Picking Up Top Performers from T20 World Cup
Rasagnatha Garrepalli
Data Analyst | SQL | Python | Azure | GCP | Tableau | Power BI
Co-Author: Ravi Teja G
Introduction
Cricket analytics is a fascinating field that aligns with my interest in human performance optimization and sports science, coupled with a keen interest and proficiency in data science and machine learning.In an era where data reigns supreme, we embark on a journey to revolutionize the sport by seamlessly blending the realms of sports science, data science, and machine learning. This project is not merely about numbers; it's a dynamic exploration of insights that will redefine how teams approach player selection, game strategies, and overall performance optimization. Join us as we delve into the heart of cricket analytics, where every data point unveils opportunities for strategic excellence, talent identification, and unparalleled success on the cricket field. Get ready to witness the transformation of cricket through the lens of analytics – where every play, every decision, and every victory is backed by the power of data-driven intelligence.
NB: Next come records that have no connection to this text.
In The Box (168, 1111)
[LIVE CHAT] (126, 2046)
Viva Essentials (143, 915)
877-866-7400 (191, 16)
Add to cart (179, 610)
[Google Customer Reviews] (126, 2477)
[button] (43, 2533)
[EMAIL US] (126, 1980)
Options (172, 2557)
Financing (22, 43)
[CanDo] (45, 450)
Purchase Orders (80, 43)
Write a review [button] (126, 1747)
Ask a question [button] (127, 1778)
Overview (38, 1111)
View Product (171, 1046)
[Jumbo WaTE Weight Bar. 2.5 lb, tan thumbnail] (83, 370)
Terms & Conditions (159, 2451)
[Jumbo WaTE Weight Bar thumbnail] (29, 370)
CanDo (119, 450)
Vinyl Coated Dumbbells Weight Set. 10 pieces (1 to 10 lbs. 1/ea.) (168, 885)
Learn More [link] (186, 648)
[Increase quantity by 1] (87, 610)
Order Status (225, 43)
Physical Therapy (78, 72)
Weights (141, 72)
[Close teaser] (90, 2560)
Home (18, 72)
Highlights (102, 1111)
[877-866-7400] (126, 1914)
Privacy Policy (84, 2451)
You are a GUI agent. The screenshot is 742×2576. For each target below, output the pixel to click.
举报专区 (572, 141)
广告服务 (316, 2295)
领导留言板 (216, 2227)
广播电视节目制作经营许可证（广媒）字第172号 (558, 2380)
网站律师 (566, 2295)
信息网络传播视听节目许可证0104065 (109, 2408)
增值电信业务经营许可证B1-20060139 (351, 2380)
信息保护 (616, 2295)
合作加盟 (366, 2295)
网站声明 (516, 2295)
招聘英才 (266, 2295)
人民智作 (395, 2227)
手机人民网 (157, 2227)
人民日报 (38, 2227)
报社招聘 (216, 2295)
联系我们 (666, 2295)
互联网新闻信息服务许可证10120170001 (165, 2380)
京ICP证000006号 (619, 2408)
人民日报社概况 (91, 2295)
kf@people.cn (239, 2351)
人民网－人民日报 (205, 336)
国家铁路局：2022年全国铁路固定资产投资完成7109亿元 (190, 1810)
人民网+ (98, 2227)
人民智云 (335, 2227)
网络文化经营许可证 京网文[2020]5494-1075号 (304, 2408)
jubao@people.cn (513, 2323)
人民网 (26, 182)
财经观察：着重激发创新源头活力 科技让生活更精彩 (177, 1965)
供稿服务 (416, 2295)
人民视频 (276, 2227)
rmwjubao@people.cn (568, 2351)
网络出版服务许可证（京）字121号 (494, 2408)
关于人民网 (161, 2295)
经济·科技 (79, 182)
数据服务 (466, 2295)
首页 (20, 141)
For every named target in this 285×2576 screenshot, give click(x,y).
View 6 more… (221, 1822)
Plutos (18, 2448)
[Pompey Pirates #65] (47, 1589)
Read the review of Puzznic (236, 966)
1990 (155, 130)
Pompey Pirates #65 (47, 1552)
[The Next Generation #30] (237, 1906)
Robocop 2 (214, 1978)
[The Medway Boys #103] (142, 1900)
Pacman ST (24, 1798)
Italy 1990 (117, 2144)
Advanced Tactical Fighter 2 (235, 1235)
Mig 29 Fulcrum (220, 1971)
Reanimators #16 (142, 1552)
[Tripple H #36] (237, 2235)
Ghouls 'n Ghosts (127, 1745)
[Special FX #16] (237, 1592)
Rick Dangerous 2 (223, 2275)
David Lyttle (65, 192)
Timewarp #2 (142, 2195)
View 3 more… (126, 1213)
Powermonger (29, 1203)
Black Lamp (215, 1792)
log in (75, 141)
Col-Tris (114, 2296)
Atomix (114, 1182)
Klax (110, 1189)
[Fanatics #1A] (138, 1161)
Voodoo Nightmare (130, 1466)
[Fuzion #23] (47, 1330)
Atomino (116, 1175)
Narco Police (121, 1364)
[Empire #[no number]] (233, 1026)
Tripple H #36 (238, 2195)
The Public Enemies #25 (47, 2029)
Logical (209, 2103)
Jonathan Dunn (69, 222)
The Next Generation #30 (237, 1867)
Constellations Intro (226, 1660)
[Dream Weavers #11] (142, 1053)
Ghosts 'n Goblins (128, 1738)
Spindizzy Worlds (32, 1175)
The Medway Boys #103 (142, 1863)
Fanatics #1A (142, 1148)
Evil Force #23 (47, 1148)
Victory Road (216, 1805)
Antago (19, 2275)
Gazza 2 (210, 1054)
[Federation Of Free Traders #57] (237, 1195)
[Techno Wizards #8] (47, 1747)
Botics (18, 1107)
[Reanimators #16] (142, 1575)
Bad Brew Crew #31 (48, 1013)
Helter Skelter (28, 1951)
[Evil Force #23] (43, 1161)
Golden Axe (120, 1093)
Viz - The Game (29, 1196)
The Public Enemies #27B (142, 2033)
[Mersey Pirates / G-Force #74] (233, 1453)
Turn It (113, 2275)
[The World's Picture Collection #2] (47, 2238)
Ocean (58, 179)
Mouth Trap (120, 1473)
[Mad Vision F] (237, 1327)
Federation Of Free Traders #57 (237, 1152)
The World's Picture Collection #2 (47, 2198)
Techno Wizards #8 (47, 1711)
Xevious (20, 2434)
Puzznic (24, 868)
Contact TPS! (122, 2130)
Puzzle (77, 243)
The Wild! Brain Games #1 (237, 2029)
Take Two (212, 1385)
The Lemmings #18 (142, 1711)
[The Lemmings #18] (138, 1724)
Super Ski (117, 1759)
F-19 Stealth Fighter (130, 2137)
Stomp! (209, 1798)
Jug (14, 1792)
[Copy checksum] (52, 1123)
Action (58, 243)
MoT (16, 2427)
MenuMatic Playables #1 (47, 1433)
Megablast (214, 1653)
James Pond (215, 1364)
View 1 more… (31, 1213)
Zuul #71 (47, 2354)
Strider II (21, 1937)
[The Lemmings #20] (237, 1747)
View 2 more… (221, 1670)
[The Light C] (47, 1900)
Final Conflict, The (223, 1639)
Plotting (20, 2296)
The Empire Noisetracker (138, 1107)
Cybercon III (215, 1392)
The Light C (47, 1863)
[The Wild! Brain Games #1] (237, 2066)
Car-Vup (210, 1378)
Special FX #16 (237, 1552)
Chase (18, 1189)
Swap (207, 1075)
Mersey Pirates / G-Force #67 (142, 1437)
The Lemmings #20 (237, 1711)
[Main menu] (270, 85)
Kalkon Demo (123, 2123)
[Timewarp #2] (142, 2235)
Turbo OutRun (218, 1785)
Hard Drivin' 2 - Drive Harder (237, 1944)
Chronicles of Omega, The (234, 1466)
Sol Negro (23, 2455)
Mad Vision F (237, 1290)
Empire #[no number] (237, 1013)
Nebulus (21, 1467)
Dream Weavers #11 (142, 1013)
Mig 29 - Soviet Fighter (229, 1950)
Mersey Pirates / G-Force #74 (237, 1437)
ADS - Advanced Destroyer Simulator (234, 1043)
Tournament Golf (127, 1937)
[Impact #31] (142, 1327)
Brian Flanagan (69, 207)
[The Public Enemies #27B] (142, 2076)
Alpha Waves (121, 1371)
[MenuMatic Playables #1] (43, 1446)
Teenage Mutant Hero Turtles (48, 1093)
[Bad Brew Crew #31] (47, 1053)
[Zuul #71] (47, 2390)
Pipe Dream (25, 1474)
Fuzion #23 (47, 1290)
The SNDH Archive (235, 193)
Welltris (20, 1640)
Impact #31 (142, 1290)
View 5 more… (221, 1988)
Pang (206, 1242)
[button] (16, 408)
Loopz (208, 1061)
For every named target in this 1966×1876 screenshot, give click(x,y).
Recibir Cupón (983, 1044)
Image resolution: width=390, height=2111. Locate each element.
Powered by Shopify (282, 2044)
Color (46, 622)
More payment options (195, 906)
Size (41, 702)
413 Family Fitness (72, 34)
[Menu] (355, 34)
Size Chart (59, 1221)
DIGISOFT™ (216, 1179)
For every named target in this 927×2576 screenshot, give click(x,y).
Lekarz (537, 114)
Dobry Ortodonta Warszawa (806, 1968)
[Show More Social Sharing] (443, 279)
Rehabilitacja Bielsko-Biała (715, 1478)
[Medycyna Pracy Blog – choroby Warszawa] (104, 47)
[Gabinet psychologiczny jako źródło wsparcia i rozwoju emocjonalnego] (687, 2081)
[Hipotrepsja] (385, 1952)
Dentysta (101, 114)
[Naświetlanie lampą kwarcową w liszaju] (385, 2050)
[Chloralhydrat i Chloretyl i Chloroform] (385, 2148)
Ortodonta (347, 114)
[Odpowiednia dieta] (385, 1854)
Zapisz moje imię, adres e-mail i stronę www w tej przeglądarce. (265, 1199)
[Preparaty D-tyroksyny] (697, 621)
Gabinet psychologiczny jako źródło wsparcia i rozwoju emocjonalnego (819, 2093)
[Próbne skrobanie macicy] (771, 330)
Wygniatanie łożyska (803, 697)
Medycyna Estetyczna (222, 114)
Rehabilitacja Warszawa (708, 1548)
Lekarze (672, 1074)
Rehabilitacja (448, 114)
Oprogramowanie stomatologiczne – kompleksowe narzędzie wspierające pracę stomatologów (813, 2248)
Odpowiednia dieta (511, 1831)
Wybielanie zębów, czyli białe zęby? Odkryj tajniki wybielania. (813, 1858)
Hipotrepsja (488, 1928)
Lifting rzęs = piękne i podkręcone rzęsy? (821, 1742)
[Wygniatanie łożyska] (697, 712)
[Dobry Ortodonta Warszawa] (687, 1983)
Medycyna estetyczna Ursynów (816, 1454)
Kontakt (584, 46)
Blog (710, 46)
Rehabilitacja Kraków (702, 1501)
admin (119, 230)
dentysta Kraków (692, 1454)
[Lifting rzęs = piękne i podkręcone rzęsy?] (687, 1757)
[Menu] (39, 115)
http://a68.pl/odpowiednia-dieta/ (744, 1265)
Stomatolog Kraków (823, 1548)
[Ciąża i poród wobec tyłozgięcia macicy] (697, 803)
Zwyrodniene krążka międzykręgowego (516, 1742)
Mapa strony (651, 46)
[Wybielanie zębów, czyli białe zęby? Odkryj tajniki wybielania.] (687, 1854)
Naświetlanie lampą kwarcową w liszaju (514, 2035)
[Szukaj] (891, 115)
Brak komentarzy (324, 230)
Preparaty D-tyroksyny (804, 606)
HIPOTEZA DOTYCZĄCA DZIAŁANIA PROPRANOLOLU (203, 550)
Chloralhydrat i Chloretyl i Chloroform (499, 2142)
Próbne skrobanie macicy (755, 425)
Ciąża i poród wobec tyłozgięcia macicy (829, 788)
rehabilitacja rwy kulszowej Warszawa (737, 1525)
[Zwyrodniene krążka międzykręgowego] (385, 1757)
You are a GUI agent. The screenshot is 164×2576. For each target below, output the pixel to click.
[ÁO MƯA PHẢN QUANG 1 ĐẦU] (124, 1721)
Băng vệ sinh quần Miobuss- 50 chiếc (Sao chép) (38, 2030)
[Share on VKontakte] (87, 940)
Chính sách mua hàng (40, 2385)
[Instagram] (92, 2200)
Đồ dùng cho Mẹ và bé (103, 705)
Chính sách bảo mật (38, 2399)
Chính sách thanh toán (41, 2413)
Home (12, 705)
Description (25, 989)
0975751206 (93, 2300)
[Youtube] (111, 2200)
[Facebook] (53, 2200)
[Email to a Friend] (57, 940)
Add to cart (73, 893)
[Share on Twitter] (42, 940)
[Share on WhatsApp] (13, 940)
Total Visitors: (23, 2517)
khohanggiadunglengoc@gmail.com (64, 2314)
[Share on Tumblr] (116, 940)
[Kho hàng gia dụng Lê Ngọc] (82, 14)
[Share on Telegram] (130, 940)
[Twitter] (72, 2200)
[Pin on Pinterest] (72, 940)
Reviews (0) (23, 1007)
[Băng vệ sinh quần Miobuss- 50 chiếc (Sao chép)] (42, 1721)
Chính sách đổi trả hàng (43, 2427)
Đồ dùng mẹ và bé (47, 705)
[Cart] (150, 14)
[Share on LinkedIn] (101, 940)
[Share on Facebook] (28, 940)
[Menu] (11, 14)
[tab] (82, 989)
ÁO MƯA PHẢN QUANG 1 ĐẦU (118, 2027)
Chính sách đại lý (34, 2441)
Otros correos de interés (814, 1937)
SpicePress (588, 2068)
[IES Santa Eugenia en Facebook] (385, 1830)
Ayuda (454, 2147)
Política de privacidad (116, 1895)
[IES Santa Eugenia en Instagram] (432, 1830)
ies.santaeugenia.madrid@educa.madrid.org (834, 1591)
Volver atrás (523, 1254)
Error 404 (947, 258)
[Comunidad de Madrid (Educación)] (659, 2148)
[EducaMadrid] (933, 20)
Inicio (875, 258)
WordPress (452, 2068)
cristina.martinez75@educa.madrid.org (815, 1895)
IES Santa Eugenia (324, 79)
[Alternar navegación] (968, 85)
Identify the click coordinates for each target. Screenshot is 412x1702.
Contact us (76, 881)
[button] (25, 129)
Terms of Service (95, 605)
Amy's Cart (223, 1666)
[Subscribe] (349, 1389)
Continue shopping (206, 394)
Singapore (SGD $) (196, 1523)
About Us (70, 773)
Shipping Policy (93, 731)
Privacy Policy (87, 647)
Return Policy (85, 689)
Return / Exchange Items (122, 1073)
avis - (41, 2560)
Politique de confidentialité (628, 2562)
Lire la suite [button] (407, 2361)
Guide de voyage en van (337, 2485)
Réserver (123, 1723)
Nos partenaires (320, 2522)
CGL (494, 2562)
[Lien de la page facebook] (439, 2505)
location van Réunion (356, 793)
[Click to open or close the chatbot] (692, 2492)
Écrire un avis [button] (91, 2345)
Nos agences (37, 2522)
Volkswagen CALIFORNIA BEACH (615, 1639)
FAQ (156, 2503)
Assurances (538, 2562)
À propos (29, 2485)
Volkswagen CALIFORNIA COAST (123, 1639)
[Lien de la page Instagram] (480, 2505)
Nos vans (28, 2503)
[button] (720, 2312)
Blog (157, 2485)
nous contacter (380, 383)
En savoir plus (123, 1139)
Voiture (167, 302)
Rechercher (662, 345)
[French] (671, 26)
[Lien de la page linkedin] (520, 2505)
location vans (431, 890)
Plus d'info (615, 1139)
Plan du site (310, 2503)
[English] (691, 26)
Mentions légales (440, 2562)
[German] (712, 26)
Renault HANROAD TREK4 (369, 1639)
Analysis of Cricket T20 World Cup Data
Extract:
The initial and challenging step in our Cricket Analytics project was the extraction of data from the ESPN site, accomplished through the use of a tool called Bright Collector. Web scraping, in general terms, refers to the automated process of extracting information from websites. It involves retrieving data directly from the HTML markup of web pages, allowing us to gather structured and unstructured data for analysis.
Bright Collector is a web scraping tool that enables us to navigate through the complexities of the ESPN site and systematically extract relevant cricket data. The challenge lies in the diverse formats and structures of web pages, as each site may have its own unique layout and coding. Bright Collector acts as a specialized agent, navigating through the web pages, identifying specific elements, and extracting the required data points.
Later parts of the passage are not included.